=== SOURCE TEXT ===

Rock Paper Shotgun reviews PUA Video Game "Super Seducer." by John Walker [TW: All the worst PUA shit imaginable]
posted by Navelgazer (78 comments total) 16 users marked this as a favorite
 


just reading that review makes me need to take a shower. i wonder if this trainwreck is going to get much action (uh, sorry) on Twitch or youtube from people doing Let's Plays while dragging it mercilessly? i'm ashamed to say that i might watch one out of morbid curiosity but i would feel shitty about La Ruina getting even one copy's worth of royalties.
posted by murphy slaw at 11:12 AM on March 8, 2018


Videogame Dunkey: Super Seducer

well that answers that
posted by murphy slaw at 11:13 AM on March 8, 2018


Polygon review: ...Super Seducer stumbles recklessly over the line between encouraging straight men to be conscious of how they treat straight women and instructing them on how to single-mindedly pursue women as if they were collectibles.

(It's a lot less blunt than the RPS review, sadly).
posted by nubs at 11:20 AM on March 8, 2018


Which of these "wrong" answers gets this dickweed kicked in the nuts? I'd like to see that tape.
posted by Capt. Renault at 11:22 AM on March 8, 2018 [10 favorites]


Given how much of the PUA community is about assigning people levels and then min-maxing specific stats, I'm honestly a little surprised that this isn't a terrible RPG.
posted by Bulgaroktonos at 11:28 AM on March 8, 2018 [9 favorites]


From the RPS link:

La Ruina himself has been filmed teaching techniques to sexually assault women and “get away with it”. (Warning: this video is just so gross, with La Ruina physically demonstrating ways to grope on a woman live on stage.)


Aside from its horribleness, this clip features La Ruina mansplaining to an Italian audience how to do hand gestures.
posted by snuffleupagus at 11:29 AM on March 8, 2018 [15 favorites]




This sequel to Dragon's Lair sucks.
posted by RolandOfEld at 11:40 AM on March 8, 2018 [3 favorites]


It's fitting that PUA is onomatopoeic for the sound of vomiting.
posted by Atom Eyes at 11:41 AM on March 8, 2018 [28 favorites]


Is that this guy's real name, or is it an embarrassingly-punned pseudonym?

I am somewhat surprised that this isn't a VR game, honestly.
posted by uncleozzy at 11:42 AM on March 8, 2018


"...a blancmange of ineptitude and misogyny..."

do we really need another US politics thread
posted by East Manitoba Regional Junior Kabaddi Champion '94 at 11:42 AM on March 8, 2018 [28 favorites]


I can't recommend videogamedunkey enough, he's a masterpiece
posted by East Manitoba Regional Junior Kabaddi Champion '94 at 11:43 AM on March 8, 2018 [2 favorites]


I am somewhat surprised that this isn't a VR game, honestly.

I can't decide if this game is better or worse than that class of game where women appear purely as pleasing objects to ogle, touch, and disrobe. At least this game operates on the a premise that women have a will of their own (which must be bent to your own, of course). They're each vile in their own ways, it may just be comparing rotten apples to moldy oranges.

=== LISTED ENTRIES ===

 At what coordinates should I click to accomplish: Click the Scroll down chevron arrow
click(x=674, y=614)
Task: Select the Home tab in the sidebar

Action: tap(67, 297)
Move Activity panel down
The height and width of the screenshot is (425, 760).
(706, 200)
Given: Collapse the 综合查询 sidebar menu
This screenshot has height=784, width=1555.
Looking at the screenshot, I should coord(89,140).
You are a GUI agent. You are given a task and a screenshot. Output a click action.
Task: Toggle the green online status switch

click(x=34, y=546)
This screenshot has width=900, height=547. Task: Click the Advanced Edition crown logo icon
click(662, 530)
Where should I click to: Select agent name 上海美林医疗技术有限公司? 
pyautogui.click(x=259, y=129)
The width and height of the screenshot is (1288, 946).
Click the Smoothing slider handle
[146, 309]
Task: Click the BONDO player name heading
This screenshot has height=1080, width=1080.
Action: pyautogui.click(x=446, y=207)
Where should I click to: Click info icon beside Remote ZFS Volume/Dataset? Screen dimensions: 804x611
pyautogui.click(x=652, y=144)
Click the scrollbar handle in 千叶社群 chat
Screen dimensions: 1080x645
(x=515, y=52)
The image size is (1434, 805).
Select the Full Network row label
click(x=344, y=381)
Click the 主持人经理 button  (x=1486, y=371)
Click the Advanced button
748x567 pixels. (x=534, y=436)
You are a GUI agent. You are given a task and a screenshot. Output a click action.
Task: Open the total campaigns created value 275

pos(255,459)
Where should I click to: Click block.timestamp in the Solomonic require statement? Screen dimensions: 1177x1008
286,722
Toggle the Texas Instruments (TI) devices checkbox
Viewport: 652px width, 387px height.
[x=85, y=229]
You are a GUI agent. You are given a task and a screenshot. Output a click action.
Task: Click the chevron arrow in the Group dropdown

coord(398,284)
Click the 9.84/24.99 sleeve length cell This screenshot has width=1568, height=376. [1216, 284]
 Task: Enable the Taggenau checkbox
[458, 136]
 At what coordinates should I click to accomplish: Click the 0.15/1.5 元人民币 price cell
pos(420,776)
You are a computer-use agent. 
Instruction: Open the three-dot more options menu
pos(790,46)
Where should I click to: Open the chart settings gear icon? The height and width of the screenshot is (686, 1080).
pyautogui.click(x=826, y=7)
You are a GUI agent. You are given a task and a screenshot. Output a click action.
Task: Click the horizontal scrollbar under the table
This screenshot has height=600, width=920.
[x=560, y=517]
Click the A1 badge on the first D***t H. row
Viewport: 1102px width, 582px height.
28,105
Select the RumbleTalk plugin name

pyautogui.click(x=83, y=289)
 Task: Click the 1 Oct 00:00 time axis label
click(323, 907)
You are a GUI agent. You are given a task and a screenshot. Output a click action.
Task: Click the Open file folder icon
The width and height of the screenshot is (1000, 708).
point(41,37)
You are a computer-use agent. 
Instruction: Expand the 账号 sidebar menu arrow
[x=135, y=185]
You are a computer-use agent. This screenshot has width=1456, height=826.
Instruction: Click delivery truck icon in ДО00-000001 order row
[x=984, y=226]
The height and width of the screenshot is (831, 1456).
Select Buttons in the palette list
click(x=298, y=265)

===

▶ **WRITTEN TASK A**
In the Super Seducer discussion, which outlet's review is quoted in the comment posted by nubs?
▶ **WRITTEN TASK B**
Lay out the lines of the listing as a JSON list of strings, one string per line and with blank lines omitted. Begin at the line that contains "The width and height of the screenshot is (1288, 946)." and stop after the line that contains "Click the 主持人经理".

▶ **CORRECT OUTPUT A**
Polygon

▶ **CORRECT OUTPUT B**
[
  "The width and height of the screenshot is (1288, 946).",
  "Click the Smoothing slider handle",
  "[146, 309]",
  "Task: Click the BONDO player name heading",
  "This screenshot has height=1080, width=1080.",
  "Action: pyautogui.click(x=446, y=207)",
  "Where should I click to: Click info icon beside Remote ZFS Volume/Dataset? Screen dimensions: 804x611",
  "pyautogui.click(x=652, y=144)",
  "Click the scrollbar handle in 千叶社群 chat",
  "Screen dimensions: 1080x645",
  "(x=515, y=52)",
  "The image size is (1434, 805).",
  "Select the Full Network row label",
  "click(x=344, y=381)",
  "Click the 主持人经理 button  (x=1486, y=371)"
]